Government Statistician, Professor Samuel Kobina Annim, says there is a need for the auditing of existing policy documents to reflect national data statistics.

Speaking on JoyFM’s Super Morning Show, he stressed the need for government and its agencies to use data produced by the Statistical Service to address teething socio-economic issues in the country.

He said the focus on broad aggregates prevents state actors from addressing socio-economic problems right from the causal factors leading to poor allocation of funds and the slow progress of the country.

“Unfortunately as a country, we’re focused only on the aggregates. So everybody in Ghana talks about the inflation rate being 38.1%, but how many of us have clarity in our minds in terms of the 13 divisions in terms of the regional inflation rate, in terms of inflation for locally produced items and inflation for imported items?

“I go strongly on that and say anytime you focus on the national figures, you’re just reporting progress rather than how we can do well with a particular statistic. So it is about time we ask ourselves; what are the disaggregates? What are the trends? And how do they inform the policies that we make?” he said.

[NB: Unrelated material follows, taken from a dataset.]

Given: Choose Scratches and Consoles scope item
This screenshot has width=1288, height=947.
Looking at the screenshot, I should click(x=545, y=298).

Professor Annim added that while it is expected of ministries to use data produced by the Statistical Service to audit their policy documents and measure their progress, they have failed to do so.

This he says is what has informed the Service’s decision to voluntarily do an audit of various ministerial policy documents to peg their progress.

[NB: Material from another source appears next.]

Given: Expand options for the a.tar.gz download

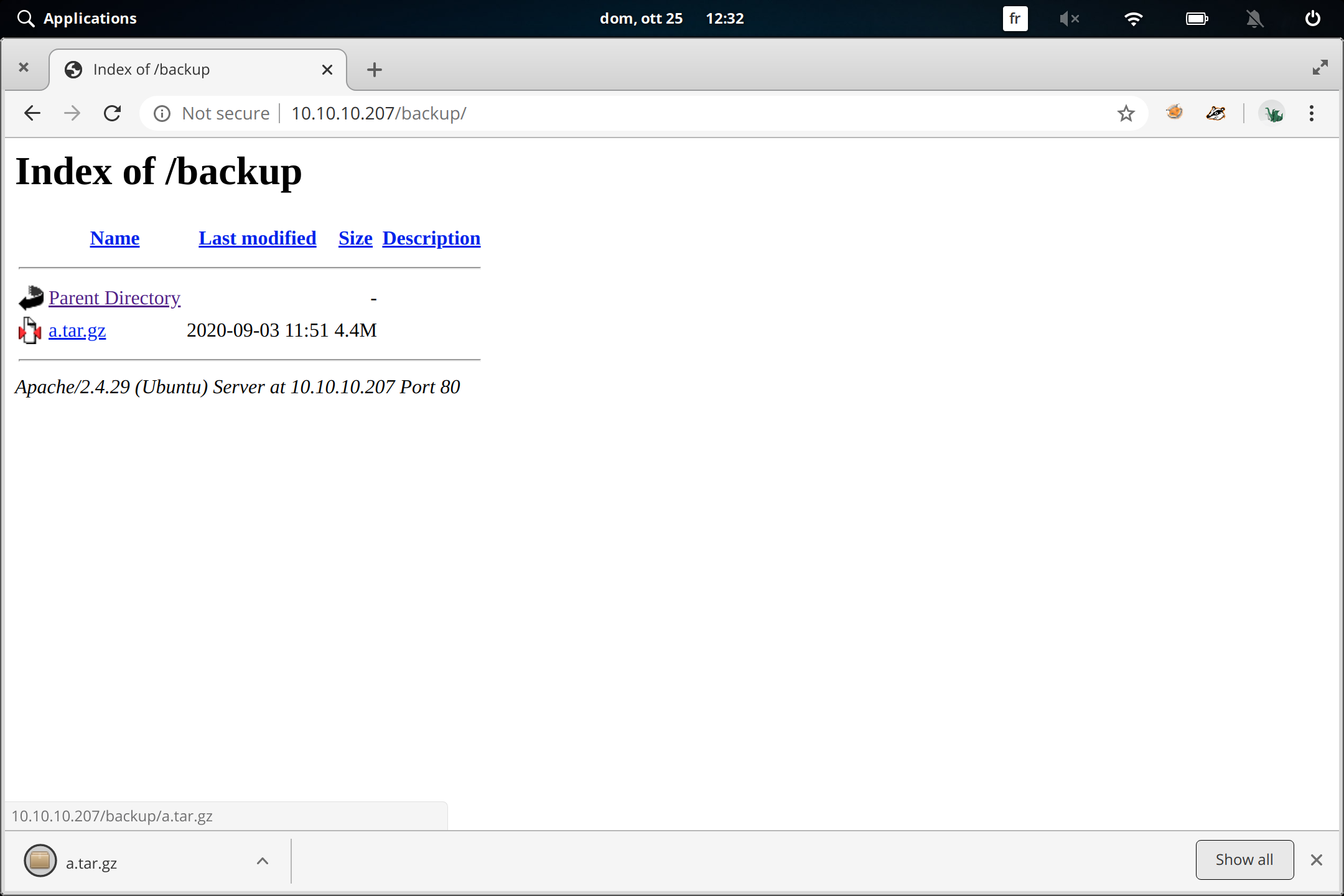Looking at the screenshot, I should coord(262,861).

“And again this is not happening as a country and this is what the Ghana Statistical Service has started doing.

“We pick a particular ministry’s medium-term or long-term plan and once we release any data set be it the demographic and health survey, be it the census, or any data that we collect, we go back to the policy document and say that this is where we are.

“Again this initiative should not come from Ghana Statistical Service this initiative should come from the ministries because they have developed medium-term or long-term ministry-level plans so they should work with us and say that given this data that you have collected can we benchmark where we are?

“What were the interventions that we put in? Why were we able to achieve it in this context and why were we not able to achieve it in another context?” he said.